**Bloque de texto**
+ + +

Los zapatos de Knut Hamsun pisan Madrid

Un día majo (este viernes, 25 de mayo), una ciudad maja (Madrid), una zona maja (c/ Galileo, 52. Hay tres bocas de metro cercanas: San Bernardo, Moncloa, Argüelles, Quevedo), una librería maja (Centro de Arte Moderno; tienen incluso un Museo del Escritor), una editorial maja (De la Luna Libros), un género majo (el relato corto), una presentadora maja (la periodista y poeta Gloria Díez), un título majo (“Los zapatos de Knut Hamsun”) y un autor no tan majo. 🙂

¿Te lo vas a perder? Os esperamos. :–)

Para romper el hielo, os dejo el inicio del relato que da título al libro.

 

LOS ZAPATOS DE KNUT HAMSUN (fragmento) 

Nuevamente había ido para sentarme a un cementerio y había escrito un artículo para un periódico. Mientras estaba trabajando allí dieron las diez, la noche cayó e iban a cerrar las puertas. Tenía hambre, mucha hambre. Desgraciadamente, las diez coronas solo habían durado poco tiempo. Ya hacía dos, casi tres días, que no comía nada, y me sentía deprimido; hasta sostener el lápiz me fatigaba. Tenía en el bolsillo la mitad de un cortaplumas y un manojo de llaves, pero ni un cuarto.

(Hambre, Knut Hamsun).

 

Había dormido poco y mal.

Tratando de combatir el frío, se había acostado una vez más con ropa de calle (no tenía otra). Arrebujado bajo una escuálida manta, no pudo conciliar el sueño profundo hasta bien entrada el alba. La luz del nuevo día se coló entre los visillos, iluminando tenuemente las paredes desnudas de su cuarto. Incapaz de seguir durmiendo, se levantó del camastro, se lavó la cara ojerosa y las manos en la palangana y se miró en un pequeño espejo que guardaba en el cajón de la mesita. Estaba pálido como un cadáver y había perdido mucho peso en los últimos tiempos. Su estómago empezó a tamborilear. A sabiendas de que no podría satisfacer sus necesidades, optó por acostarse de nuevo.

+ + +

**Extracto de datos**
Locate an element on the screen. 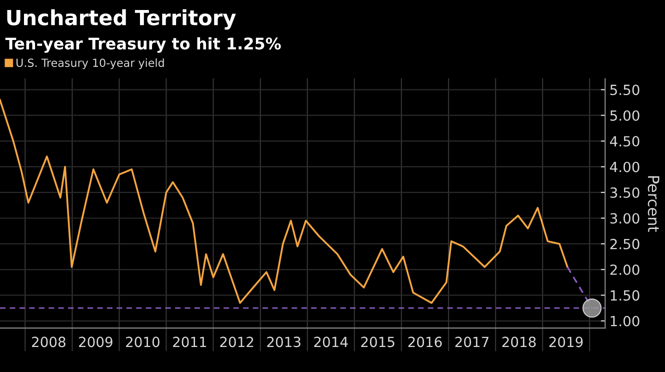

+ + +

Reproduce al pie de la letra el pasaje del texto sobre «Los zapatos de Knut Hamsun» que empieza en las palabras "Los zapatos de Knut Hamsun pisan" y termina tras "KNUT HAMSUN (fragmento)".

**Resultado del ejercicio**
Los zapatos de Knut Hamsun pisan Madrid

Un día majo (este viernes, 25 de mayo), una ciudad maja (Madrid), una zona maja (c/ Galileo, 52. Hay tres bocas de metro cercanas: San Bernardo, Moncloa, Argüelles, Quevedo), una librería maja (Centro de Arte Moderno; tienen incluso un Museo del Escritor), una editorial maja (De la Luna Libros), un género majo (el relato corto), una presentadora maja (la periodista y poeta Gloria Díez), un título majo (“Los zapatos de Knut Hamsun”) y un autor no tan majo. 🙂

¿Te lo vas a perder? Os esperamos. :–)

Para romper el hielo, os dejo el inicio del relato que da título al libro.

 

LOS ZAPATOS DE KNUT HAMSUN (fragmento)